== DATA FOR THIS TASK ==
■ ■ ■
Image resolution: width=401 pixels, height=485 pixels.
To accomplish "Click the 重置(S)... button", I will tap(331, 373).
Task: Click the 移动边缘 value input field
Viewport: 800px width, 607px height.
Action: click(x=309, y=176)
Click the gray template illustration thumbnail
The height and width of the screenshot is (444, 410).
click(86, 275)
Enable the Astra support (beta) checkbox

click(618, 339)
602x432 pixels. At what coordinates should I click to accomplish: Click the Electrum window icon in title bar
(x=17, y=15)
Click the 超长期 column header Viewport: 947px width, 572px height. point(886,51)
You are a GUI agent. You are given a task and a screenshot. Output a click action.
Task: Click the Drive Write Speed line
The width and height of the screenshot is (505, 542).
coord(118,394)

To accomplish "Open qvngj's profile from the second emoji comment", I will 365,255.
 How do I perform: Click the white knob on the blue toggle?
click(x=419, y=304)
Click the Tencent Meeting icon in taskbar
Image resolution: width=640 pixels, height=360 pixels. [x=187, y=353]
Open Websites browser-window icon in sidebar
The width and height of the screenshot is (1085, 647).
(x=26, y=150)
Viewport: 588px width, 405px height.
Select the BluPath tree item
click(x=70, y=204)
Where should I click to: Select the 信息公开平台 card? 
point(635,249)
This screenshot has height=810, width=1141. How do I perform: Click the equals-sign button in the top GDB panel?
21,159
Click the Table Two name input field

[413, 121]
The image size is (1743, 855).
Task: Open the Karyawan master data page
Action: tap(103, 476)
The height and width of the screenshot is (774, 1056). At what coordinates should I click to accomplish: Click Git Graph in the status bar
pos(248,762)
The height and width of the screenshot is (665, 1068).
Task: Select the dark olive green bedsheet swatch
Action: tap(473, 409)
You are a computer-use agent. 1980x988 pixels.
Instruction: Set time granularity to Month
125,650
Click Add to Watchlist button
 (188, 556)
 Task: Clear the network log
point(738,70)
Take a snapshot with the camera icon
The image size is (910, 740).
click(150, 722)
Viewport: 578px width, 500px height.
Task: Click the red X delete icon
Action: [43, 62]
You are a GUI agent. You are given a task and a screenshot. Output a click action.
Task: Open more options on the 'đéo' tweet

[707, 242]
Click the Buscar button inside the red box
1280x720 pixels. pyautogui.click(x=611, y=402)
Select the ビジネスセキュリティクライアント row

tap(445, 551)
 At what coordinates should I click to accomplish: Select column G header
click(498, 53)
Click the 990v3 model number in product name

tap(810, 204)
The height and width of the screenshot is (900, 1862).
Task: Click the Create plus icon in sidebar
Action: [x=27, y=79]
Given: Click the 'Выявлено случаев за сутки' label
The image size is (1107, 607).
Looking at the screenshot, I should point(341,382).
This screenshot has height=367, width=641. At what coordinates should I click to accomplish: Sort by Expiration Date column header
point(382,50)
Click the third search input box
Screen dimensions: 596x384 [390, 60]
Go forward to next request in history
■ ■ ■
Starting at the first line and ending at the last, restate the material word for word.

Image resolution: width=401 pixels, height=485 pixels.
To accomplish "Click the 重置(S)... button", I will tap(331, 373).
Task: Click the 移动边缘 value input field
Viewport: 800px width, 607px height.
Action: click(x=309, y=176)
Click the gray template illustration thumbnail
The height and width of the screenshot is (444, 410).
click(86, 275)
Enable the Astra support (beta) checkbox

click(618, 339)
602x432 pixels. At what coordinates should I click to accomplish: Click the Electrum window icon in title bar
(x=17, y=15)
Click the 超长期 column header Viewport: 947px width, 572px height. point(886,51)
You are a GUI agent. You are given a task and a screenshot. Output a click action.
Task: Click the Drive Write Speed line
The width and height of the screenshot is (505, 542).
coord(118,394)

To accomplish "Open qvngj's profile from the second emoji comment", I will 365,255.
 How do I perform: Click the white knob on the blue toggle?
click(x=419, y=304)
Click the Tencent Meeting icon in taskbar
Image resolution: width=640 pixels, height=360 pixels. [x=187, y=353]
Open Websites browser-window icon in sidebar
The width and height of the screenshot is (1085, 647).
(x=26, y=150)
Viewport: 588px width, 405px height.
Select the BluPath tree item
click(x=70, y=204)
Where should I click to: Select the 信息公开平台 card? 
point(635,249)
This screenshot has height=810, width=1141. How do I perform: Click the equals-sign button in the top GDB panel?
21,159
Click the Table Two name input field

[413, 121]
The image size is (1743, 855).
Task: Open the Karyawan master data page
Action: tap(103, 476)
The height and width of the screenshot is (774, 1056). At what coordinates should I click to accomplish: Click Git Graph in the status bar
pos(248,762)
The height and width of the screenshot is (665, 1068).
Task: Select the dark olive green bedsheet swatch
Action: tap(473, 409)
You are a computer-use agent. 1980x988 pixels.
Instruction: Set time granularity to Month
125,650
Click Add to Watchlist button
 (188, 556)
 Task: Clear the network log
point(738,70)
Take a snapshot with the camera icon
The image size is (910, 740).
click(150, 722)
Viewport: 578px width, 500px height.
Task: Click the red X delete icon
Action: [43, 62]
You are a GUI agent. You are given a task and a screenshot. Output a click action.
Task: Open more options on the 'đéo' tweet

[707, 242]
Click the Buscar button inside the red box
1280x720 pixels. pyautogui.click(x=611, y=402)
Select the ビジネスセキュリティクライアント row

tap(445, 551)
 At what coordinates should I click to accomplish: Select column G header
click(498, 53)
Click the 990v3 model number in product name

tap(810, 204)
The height and width of the screenshot is (900, 1862).
Task: Click the Create plus icon in sidebar
Action: [x=27, y=79]
Given: Click the 'Выявлено случаев за сутки' label
The image size is (1107, 607).
Looking at the screenshot, I should point(341,382).
This screenshot has height=367, width=641. At what coordinates should I click to accomplish: Sort by Expiration Date column header
point(382,50)
Click the third search input box
Screen dimensions: 596x384 [390, 60]
Go forward to next request in history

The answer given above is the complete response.